Try it -> Count up the lines in the listing below that hold "will", and answer with the total alone.

(Supplied data)

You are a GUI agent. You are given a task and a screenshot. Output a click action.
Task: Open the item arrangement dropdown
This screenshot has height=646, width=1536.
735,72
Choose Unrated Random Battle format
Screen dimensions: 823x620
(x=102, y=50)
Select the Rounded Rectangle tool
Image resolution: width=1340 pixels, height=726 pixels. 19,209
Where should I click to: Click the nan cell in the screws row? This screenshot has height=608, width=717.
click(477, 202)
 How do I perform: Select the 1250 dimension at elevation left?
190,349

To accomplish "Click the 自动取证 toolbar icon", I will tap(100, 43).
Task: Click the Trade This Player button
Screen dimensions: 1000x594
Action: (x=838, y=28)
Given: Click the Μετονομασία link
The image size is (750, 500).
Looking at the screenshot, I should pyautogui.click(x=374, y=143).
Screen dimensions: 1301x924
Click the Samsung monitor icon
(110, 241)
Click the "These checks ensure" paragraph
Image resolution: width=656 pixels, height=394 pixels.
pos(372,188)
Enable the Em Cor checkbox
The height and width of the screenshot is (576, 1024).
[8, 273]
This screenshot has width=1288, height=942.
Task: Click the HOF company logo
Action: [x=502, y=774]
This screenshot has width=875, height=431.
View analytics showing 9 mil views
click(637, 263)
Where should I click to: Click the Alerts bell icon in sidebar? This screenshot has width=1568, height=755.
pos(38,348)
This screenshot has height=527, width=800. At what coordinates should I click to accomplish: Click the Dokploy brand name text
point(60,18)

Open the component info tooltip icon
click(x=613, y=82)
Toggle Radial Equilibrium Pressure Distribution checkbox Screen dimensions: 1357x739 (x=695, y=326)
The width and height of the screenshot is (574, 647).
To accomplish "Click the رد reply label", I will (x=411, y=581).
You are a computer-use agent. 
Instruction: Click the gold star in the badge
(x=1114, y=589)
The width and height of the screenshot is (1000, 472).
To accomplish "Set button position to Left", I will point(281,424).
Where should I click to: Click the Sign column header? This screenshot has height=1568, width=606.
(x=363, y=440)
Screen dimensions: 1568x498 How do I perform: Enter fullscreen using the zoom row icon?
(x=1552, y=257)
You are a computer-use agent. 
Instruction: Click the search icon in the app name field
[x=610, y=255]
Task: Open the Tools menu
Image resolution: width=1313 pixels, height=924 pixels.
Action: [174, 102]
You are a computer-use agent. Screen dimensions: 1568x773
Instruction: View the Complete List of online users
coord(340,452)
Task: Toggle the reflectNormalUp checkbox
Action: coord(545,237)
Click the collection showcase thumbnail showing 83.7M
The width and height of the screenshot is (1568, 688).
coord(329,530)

(End Supplied data)

Your solution -> 3